Fittingly for its subject matter, the annual International Business Pedagogy Workshop at the Georgia State University Robinson College of Business attracted faculty from nine countries, as well as a total of 52 institutions also touching 26 American states.
Housed in the Robinson College the GSU Center for International Business Education and Research, or CIBER, put on the event, which has become a staple in its programming over multiple years of refinement.
This year’s took on a special significance, given that the GSU CIBER’s U.S. Department of Education funding was renewed last year in part for its leadership in advancing international business instruction among so-called Minority-Serving Institutions.

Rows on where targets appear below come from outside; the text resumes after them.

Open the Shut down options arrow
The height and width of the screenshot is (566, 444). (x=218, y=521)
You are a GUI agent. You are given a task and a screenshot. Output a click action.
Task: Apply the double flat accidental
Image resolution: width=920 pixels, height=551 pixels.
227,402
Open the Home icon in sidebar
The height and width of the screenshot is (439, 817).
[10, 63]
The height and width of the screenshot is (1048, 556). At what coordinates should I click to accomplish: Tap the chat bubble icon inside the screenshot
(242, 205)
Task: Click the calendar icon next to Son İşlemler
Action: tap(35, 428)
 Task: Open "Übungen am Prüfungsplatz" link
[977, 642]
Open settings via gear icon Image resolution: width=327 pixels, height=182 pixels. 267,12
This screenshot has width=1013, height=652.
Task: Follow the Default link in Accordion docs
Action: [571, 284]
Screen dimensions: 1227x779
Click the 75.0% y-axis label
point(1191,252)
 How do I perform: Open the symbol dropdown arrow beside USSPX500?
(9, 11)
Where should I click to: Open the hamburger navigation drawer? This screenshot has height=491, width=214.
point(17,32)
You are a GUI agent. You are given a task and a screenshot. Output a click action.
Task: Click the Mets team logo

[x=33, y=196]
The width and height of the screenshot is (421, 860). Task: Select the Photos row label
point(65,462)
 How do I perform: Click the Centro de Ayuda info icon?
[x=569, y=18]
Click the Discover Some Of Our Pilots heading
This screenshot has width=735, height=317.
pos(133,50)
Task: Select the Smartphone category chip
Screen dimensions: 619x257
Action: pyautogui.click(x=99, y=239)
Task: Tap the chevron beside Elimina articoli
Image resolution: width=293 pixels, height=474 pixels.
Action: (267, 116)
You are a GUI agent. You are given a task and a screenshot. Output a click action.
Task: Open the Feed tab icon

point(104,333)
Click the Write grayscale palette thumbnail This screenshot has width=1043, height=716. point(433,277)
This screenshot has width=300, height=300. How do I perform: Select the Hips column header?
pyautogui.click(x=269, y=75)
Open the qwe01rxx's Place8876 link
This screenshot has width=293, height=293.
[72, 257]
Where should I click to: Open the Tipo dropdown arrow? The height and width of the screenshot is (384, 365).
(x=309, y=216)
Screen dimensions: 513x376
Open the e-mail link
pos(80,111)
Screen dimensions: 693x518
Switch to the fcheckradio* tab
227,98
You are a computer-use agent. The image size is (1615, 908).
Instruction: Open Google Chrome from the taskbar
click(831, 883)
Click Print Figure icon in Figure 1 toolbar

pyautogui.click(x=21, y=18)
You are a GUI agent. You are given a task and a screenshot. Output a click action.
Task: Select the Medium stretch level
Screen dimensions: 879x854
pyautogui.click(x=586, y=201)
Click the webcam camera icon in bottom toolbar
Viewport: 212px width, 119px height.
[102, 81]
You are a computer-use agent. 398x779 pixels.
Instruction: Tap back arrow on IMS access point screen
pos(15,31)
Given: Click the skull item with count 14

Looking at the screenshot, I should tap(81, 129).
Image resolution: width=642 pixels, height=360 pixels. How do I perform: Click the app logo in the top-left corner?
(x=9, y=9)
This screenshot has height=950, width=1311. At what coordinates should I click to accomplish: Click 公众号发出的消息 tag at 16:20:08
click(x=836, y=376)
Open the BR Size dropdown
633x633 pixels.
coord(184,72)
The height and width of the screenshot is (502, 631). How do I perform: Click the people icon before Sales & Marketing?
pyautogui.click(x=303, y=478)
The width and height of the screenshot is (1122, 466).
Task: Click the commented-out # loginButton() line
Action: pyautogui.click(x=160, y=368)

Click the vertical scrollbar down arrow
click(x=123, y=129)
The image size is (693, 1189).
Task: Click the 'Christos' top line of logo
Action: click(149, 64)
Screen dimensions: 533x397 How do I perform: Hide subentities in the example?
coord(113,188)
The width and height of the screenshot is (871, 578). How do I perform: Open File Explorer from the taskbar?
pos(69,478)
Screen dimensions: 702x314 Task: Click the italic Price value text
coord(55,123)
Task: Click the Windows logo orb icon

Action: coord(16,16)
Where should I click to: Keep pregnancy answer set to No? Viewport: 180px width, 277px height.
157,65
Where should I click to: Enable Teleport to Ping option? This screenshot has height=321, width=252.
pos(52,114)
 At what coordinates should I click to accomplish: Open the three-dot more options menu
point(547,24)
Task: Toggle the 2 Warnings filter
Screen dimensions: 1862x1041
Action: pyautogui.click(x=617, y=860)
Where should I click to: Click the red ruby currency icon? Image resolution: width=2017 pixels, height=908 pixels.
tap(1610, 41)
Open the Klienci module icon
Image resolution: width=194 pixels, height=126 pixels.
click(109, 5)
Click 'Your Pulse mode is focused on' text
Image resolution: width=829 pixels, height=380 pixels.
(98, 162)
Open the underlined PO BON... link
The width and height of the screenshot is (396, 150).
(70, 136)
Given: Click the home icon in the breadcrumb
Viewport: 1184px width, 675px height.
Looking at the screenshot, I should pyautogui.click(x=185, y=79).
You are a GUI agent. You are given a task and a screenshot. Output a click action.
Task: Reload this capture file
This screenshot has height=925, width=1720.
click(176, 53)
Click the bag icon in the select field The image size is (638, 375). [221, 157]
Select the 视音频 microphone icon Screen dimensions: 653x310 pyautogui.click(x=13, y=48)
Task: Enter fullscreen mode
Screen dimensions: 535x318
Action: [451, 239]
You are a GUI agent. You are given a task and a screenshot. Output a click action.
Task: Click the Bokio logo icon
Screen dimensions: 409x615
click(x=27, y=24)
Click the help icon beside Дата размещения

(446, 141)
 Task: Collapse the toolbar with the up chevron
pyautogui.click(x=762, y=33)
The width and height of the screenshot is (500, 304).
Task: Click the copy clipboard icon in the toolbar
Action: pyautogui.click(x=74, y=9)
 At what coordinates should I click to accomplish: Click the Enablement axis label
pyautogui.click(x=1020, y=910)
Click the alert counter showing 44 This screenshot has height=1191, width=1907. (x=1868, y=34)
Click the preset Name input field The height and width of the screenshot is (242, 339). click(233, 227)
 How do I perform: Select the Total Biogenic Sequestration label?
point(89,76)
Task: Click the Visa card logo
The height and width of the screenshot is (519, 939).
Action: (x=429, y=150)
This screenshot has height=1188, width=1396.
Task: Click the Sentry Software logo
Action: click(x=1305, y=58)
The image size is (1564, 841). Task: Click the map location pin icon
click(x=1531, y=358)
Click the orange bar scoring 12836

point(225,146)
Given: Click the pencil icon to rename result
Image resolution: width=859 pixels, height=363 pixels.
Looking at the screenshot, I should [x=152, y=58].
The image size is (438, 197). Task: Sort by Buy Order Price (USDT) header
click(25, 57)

GSU CIBER leads an eight-member consortium of MSIs, and a substantial portion of its four-year grant request was aimed at capitalizing on Georgia State’s unique role as a diverse, urban institution that can play a role in getting underserved communities engaged in the global economy at an earlier age.
Thematic workshops at the Robinson College Buckhead Center focused on five core areas of international business instruction: finance, management, marketing, international entrepreneurship and introduction to international business.
Leading professors were called upon to share their tools, practices and insights, including on topics like how the digitization of industry is affecting teaching methods. Monetary prizes were offered for three winners of a poster contest where professors used visual displays used to communicate key teaching concepts.
But the educational sessions were reinforced by real-world insight from keynote speakers including former Coca-Cola International President Ahmet Bozer and Seda Pazarbasi, managing director of Strategic Marketing Research, Analytics and Digital Optimization at the American Cancer Society.
The feedback was largely positive, according to a report issued by CIBER, with 96 percent of participants offering a rate of “high satisfaction.”
Perhaps more impactful were the specific reviews, coming from attendees old and new: “Comprehensive, convivial and high caliber. A great opportunity to reflect on your teaching and learn and share knowledge with peers. Thank you for putting together such a rich professional development event!”
That was how Arif Zaman of London’s Bloomsbury Institute described the sessions. Others praised the networking aspect as much as the programming.
GSU CIBER is already making plans for next year’s professional development event.
Editor’s Note: Georgia State University’s CIBER is an annual sponsor of Global Atlanta and cooperates with the publication on research including a survey of global exporters throughout the state.